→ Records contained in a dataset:
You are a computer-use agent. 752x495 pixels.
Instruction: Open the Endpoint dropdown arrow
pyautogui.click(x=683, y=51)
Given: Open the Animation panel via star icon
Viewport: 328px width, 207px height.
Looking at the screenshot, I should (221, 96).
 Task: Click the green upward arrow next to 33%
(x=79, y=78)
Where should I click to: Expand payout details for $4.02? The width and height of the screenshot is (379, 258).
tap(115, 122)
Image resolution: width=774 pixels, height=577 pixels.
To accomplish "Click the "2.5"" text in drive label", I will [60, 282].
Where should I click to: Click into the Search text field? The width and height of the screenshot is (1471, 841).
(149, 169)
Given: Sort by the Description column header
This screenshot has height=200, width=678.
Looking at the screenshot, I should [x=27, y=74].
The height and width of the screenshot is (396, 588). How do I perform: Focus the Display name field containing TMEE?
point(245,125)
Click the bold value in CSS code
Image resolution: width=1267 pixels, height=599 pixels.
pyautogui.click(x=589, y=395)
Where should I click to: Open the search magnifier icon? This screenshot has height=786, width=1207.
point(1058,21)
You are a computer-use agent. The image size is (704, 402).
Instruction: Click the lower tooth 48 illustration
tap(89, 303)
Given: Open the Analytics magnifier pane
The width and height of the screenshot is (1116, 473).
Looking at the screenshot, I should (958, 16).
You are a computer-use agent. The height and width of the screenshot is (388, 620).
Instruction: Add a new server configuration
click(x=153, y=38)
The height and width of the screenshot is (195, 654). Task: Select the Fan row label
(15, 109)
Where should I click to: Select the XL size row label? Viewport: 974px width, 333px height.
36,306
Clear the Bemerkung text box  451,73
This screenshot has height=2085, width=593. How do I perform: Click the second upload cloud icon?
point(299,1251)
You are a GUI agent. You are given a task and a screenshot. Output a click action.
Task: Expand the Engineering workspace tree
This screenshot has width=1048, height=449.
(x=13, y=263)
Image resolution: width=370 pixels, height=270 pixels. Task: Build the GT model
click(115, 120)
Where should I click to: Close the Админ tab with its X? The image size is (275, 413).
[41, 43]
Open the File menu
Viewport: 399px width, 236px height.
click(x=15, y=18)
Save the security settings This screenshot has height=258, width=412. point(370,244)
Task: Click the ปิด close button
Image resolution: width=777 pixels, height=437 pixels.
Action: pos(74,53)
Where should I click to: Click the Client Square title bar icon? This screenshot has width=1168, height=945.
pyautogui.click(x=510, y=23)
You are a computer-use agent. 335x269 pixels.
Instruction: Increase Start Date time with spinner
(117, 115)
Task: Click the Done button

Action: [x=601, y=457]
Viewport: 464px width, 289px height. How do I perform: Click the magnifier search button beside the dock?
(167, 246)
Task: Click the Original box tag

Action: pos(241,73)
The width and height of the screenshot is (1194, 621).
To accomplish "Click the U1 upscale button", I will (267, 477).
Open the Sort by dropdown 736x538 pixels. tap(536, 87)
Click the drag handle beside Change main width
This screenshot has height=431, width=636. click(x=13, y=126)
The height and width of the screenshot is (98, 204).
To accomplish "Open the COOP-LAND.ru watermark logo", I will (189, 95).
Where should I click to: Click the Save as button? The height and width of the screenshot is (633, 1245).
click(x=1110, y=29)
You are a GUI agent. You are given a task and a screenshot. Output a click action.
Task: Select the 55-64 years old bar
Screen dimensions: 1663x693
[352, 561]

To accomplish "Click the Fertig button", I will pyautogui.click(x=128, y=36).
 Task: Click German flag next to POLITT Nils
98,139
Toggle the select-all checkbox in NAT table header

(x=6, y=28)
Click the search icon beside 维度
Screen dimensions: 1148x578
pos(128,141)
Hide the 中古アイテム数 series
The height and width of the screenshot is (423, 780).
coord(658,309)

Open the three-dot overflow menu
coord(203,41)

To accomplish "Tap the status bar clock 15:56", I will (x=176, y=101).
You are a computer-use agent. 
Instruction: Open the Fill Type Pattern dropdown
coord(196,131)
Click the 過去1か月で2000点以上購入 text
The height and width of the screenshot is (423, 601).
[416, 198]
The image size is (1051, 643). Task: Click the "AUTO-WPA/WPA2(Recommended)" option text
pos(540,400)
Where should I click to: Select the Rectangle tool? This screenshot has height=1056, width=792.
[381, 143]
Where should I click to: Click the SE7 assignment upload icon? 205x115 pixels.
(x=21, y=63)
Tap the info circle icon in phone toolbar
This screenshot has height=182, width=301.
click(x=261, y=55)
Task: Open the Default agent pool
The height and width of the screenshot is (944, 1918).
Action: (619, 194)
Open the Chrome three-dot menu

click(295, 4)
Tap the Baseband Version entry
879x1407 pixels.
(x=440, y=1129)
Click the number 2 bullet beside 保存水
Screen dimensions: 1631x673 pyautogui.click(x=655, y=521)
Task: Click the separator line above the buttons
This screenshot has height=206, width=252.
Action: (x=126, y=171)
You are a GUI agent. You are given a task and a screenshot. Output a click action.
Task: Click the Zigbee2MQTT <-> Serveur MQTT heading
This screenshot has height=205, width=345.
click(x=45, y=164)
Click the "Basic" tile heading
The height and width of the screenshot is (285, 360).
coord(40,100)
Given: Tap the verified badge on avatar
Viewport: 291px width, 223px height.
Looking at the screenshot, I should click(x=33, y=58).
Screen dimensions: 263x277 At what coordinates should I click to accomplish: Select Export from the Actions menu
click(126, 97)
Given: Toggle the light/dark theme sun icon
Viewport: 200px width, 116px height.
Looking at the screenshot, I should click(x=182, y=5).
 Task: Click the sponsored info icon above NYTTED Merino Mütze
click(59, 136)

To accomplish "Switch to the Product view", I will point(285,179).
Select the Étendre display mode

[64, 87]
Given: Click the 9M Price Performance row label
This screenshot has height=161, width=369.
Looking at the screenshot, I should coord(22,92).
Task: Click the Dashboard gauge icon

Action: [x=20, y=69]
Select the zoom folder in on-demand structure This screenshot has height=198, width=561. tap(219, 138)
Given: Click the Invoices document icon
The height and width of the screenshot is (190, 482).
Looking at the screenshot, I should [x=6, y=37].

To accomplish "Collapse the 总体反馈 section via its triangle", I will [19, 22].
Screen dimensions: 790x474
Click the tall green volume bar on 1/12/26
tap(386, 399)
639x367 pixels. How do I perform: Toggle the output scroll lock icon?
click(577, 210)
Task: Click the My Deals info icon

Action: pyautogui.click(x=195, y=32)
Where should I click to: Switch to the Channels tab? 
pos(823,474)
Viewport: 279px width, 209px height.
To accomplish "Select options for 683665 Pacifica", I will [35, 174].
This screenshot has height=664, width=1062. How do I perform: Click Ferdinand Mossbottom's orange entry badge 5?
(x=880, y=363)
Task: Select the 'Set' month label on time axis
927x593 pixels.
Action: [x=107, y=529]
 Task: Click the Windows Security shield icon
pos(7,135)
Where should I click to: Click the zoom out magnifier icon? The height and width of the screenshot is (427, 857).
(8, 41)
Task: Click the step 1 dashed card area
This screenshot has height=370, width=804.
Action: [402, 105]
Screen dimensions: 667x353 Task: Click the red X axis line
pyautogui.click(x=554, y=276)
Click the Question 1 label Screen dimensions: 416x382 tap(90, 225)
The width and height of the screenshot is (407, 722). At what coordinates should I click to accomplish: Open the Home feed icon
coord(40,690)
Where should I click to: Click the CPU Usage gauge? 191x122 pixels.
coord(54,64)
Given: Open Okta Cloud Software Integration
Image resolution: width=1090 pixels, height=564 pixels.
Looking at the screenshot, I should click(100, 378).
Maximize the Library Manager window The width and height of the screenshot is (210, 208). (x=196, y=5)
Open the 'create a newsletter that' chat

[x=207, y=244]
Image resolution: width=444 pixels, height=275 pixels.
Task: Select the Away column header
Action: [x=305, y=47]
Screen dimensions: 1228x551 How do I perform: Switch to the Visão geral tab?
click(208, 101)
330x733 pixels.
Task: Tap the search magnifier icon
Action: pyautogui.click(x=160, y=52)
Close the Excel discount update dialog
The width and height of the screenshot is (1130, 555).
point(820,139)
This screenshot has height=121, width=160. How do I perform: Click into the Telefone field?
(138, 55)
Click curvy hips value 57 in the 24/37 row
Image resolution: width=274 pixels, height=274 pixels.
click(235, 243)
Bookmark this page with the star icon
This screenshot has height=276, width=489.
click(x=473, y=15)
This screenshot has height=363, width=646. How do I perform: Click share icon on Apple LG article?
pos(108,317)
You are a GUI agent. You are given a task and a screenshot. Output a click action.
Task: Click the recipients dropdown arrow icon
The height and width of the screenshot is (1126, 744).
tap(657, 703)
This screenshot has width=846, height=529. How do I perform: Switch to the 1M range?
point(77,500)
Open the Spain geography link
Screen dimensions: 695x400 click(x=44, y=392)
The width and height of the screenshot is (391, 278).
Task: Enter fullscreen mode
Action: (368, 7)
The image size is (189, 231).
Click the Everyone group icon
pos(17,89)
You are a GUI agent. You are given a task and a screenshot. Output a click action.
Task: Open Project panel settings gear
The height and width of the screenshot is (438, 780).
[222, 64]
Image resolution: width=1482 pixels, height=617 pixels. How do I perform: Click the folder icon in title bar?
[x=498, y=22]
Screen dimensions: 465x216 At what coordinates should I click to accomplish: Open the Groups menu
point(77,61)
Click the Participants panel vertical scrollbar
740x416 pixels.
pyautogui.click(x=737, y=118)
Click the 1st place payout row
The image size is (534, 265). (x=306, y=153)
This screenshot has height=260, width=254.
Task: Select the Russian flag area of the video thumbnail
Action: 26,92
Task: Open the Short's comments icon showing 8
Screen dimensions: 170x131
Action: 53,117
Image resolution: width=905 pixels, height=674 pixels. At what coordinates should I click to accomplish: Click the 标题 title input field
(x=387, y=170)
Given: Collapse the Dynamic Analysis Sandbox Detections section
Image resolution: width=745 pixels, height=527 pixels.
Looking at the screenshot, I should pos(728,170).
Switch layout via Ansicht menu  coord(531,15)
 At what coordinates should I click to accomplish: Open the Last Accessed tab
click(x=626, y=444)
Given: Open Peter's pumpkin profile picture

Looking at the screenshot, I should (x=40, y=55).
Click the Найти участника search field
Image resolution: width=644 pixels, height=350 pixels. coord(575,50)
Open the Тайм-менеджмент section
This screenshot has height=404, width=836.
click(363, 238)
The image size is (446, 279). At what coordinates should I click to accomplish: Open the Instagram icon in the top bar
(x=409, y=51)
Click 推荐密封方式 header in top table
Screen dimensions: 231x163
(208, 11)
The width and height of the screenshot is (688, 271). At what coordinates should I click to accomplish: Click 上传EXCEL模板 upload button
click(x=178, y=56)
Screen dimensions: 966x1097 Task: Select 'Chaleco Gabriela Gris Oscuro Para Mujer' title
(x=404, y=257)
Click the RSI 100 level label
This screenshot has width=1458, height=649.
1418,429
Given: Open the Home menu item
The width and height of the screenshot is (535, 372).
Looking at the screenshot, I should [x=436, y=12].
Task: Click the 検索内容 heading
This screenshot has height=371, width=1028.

→ To do:
Determine how many lines in the entries above hold the string "value", then report that number and nothing further.

→ Written response:
2